***** Records supplied *****
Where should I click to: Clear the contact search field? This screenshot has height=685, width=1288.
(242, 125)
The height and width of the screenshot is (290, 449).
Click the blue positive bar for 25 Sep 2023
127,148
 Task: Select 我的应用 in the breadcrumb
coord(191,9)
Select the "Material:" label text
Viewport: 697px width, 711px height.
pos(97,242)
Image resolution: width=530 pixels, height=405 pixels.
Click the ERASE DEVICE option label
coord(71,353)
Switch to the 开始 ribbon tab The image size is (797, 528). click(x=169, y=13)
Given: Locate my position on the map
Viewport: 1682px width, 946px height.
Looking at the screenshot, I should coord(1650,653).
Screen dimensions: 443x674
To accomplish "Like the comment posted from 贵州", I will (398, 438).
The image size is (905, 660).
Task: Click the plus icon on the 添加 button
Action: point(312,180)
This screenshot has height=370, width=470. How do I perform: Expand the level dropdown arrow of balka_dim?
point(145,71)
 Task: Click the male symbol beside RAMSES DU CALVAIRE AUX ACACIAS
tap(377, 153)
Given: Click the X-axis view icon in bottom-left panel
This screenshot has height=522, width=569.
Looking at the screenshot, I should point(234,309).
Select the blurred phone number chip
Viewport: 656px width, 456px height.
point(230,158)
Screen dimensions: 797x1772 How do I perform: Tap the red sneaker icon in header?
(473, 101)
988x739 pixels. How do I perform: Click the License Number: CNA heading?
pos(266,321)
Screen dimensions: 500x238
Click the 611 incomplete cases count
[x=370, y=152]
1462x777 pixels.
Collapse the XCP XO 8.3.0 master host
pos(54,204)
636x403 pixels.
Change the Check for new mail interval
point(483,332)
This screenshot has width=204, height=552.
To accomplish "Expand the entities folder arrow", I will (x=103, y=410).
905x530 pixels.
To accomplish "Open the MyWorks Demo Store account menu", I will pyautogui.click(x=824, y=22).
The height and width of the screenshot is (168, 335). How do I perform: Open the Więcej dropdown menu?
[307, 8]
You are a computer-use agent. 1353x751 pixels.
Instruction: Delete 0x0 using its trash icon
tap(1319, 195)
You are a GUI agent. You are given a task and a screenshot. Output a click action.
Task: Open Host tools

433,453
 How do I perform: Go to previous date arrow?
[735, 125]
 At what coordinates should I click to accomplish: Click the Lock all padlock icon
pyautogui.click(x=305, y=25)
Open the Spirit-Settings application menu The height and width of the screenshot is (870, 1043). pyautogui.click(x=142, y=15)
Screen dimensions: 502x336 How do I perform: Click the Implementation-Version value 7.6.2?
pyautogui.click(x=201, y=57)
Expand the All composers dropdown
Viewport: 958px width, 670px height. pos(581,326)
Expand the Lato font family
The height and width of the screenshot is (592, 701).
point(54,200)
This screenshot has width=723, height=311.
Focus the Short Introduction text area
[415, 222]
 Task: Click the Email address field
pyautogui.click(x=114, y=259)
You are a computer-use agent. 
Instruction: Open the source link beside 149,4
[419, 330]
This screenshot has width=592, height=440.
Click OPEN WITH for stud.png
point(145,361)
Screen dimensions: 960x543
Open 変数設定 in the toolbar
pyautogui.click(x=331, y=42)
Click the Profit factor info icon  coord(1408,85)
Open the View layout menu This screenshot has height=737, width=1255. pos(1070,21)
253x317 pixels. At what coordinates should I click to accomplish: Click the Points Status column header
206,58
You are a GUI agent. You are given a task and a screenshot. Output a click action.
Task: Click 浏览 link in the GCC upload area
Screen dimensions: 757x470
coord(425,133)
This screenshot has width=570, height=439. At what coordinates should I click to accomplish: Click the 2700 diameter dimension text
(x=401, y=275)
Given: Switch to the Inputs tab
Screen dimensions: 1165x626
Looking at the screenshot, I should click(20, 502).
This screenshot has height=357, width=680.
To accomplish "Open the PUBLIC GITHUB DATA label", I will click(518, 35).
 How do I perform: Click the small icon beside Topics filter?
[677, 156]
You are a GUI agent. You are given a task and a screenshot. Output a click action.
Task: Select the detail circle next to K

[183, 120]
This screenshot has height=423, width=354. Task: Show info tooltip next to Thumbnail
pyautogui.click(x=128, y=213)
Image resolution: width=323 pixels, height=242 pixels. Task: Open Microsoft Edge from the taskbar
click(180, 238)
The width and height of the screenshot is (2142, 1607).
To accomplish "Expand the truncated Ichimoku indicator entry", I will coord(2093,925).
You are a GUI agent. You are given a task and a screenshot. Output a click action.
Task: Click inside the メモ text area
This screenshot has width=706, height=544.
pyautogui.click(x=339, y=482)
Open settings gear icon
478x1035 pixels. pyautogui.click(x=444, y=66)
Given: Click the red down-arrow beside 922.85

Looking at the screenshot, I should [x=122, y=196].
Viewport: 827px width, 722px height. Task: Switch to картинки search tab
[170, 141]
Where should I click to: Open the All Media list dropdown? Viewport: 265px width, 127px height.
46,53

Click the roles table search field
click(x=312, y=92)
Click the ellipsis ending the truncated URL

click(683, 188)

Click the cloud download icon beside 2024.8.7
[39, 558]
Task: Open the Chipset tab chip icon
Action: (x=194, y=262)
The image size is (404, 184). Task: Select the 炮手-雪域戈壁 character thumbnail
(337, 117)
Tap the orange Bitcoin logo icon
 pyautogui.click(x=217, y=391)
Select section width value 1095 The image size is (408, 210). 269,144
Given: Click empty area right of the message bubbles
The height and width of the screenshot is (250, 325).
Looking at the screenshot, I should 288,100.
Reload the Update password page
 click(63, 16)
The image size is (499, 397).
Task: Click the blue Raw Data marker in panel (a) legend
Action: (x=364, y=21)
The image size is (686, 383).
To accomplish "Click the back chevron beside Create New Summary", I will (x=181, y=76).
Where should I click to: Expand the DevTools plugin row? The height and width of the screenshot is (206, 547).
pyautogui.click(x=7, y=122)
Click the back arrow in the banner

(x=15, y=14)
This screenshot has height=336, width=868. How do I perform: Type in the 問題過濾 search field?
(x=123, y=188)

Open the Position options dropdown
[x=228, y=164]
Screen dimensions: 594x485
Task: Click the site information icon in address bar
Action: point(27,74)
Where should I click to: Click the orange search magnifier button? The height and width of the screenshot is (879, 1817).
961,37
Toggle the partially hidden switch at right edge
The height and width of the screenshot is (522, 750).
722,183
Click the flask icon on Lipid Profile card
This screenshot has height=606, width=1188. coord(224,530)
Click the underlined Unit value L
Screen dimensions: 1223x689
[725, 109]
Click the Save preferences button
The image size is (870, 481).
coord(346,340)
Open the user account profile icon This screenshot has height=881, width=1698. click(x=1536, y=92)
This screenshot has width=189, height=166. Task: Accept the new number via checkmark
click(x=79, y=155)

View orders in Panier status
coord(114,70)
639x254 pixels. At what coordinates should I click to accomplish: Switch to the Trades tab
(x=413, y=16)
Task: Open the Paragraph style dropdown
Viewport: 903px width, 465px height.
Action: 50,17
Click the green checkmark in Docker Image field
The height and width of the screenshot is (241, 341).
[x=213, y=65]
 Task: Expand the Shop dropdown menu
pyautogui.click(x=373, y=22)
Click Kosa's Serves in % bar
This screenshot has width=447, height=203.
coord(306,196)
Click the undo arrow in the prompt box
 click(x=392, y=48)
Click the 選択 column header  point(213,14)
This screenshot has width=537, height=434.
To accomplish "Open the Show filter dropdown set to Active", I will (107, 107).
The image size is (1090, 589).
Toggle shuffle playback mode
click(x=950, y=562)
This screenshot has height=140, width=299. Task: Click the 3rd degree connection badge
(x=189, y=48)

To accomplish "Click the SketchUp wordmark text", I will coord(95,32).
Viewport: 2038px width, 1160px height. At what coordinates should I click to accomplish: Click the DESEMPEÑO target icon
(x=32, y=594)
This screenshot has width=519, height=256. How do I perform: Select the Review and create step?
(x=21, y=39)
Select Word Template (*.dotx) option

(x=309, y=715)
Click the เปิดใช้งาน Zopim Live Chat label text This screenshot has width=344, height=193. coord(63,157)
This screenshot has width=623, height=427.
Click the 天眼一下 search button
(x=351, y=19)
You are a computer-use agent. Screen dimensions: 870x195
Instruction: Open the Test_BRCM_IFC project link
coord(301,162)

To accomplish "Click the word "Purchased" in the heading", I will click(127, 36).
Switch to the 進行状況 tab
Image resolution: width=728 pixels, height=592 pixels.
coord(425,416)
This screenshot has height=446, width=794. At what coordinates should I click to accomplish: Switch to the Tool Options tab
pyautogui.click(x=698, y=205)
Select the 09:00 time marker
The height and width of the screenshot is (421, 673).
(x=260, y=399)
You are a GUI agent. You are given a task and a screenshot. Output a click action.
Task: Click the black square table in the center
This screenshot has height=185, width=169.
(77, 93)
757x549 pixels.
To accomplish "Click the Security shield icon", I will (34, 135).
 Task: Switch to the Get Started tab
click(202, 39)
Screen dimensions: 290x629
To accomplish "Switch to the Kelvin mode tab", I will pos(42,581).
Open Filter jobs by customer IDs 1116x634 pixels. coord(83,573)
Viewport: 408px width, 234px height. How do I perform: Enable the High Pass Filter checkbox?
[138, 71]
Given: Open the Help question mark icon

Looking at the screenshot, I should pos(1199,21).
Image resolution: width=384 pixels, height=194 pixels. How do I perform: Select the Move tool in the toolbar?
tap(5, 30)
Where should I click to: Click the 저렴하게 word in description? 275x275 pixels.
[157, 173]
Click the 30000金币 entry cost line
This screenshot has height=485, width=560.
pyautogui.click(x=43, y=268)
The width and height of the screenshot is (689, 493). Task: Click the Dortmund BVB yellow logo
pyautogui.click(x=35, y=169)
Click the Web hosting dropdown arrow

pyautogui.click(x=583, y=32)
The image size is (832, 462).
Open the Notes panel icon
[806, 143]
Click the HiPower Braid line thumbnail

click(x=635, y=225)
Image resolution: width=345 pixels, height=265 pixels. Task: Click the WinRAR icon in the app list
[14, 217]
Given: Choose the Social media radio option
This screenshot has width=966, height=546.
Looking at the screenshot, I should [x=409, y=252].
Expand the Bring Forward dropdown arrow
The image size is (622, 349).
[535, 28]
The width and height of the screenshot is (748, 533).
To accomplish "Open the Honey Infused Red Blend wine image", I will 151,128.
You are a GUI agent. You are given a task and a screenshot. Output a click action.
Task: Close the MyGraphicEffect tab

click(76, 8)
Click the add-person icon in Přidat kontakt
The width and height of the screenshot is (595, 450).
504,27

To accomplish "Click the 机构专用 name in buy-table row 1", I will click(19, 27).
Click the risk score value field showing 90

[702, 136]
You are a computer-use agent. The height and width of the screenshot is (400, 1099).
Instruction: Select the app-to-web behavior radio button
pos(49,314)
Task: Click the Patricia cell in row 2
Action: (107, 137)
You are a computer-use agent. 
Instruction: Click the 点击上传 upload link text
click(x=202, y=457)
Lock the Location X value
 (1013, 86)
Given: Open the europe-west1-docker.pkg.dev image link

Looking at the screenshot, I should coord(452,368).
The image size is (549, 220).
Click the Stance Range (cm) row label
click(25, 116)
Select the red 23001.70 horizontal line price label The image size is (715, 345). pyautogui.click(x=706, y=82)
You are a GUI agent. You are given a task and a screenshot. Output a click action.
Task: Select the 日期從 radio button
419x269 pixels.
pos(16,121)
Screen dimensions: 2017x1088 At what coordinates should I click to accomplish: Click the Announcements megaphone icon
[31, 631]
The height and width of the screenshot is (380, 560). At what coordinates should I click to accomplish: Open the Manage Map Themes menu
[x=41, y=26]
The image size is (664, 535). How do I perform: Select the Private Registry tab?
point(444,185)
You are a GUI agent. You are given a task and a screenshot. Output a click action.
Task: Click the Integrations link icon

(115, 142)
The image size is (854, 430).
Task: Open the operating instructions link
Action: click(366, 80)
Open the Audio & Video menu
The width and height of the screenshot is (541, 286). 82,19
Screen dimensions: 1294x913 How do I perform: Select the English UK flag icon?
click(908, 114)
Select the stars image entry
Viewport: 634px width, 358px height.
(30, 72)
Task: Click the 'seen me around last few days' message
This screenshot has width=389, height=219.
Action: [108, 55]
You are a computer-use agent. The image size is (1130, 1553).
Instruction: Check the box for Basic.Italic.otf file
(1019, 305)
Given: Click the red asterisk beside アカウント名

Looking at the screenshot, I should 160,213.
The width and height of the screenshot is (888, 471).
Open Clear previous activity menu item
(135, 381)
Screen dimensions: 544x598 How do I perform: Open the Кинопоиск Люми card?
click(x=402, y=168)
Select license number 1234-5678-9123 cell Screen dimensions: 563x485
*****
## Your goal
Everything from the first line of the records through the line containing "Given: Locate my position on the map" is to be set down exactly, while later lines are left out.

## Answer to the problem
Where should I click to: Clear the contact search field? This screenshot has height=685, width=1288.
(242, 125)
The height and width of the screenshot is (290, 449).
Click the blue positive bar for 25 Sep 2023
127,148
 Task: Select 我的应用 in the breadcrumb
coord(191,9)
Select the "Material:" label text
Viewport: 697px width, 711px height.
pos(97,242)
Image resolution: width=530 pixels, height=405 pixels.
Click the ERASE DEVICE option label
coord(71,353)
Switch to the 开始 ribbon tab The image size is (797, 528). click(x=169, y=13)
Given: Locate my position on the map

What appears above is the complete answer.